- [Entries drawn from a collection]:
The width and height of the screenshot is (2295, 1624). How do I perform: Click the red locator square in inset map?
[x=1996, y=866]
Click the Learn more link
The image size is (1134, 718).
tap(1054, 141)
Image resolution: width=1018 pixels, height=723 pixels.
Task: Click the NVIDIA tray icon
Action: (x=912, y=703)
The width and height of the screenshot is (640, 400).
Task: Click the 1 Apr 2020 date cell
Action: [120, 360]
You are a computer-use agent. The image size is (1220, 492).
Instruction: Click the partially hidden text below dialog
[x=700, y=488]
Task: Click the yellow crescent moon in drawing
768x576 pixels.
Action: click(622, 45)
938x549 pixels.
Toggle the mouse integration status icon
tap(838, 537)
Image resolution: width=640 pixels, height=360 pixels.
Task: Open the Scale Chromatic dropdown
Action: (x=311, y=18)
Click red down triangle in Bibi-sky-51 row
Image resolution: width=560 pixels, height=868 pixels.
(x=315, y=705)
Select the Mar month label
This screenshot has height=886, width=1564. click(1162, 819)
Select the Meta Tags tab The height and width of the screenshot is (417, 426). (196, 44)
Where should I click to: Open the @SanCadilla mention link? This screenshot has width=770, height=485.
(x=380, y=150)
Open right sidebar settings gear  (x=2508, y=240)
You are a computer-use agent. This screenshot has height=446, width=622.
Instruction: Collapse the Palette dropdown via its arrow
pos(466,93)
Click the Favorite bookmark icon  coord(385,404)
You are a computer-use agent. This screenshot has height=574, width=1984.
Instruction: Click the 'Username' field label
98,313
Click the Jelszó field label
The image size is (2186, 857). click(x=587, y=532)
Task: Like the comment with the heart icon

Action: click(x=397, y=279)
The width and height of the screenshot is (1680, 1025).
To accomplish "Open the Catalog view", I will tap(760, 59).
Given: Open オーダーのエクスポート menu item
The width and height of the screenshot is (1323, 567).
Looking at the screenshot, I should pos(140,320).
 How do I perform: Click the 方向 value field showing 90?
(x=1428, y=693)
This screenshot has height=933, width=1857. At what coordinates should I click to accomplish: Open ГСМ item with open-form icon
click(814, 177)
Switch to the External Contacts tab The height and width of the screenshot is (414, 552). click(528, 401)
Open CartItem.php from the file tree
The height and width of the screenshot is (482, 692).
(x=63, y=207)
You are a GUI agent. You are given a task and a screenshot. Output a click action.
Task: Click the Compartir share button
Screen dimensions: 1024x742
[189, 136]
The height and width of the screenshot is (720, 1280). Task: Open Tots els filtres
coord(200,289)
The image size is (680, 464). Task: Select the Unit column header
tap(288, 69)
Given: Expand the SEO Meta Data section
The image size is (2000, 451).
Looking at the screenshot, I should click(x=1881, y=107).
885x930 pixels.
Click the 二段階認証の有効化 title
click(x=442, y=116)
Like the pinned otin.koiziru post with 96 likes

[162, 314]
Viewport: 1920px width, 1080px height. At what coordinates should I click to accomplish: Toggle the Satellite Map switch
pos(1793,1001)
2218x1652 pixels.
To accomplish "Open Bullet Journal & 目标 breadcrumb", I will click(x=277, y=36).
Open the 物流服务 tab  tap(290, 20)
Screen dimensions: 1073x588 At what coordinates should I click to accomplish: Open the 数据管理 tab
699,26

- [The problem]: Pull out each line of the records above that contains the string "This". Case counts, so a line matches only where its capitalization is identical.

- [Final result]:
This screenshot has height=886, width=1564. click(1162, 819)
Where should I click to: Open the @SanCadilla mention link? This screenshot has width=770, height=485.
You are a computer-use agent. This screenshot has height=446, width=622.
You are a computer-use agent. This screenshot has height=574, width=1984.
This screenshot has height=933, width=1857. At what coordinates should I click to accomplish: Open ГСМ item with open-form icon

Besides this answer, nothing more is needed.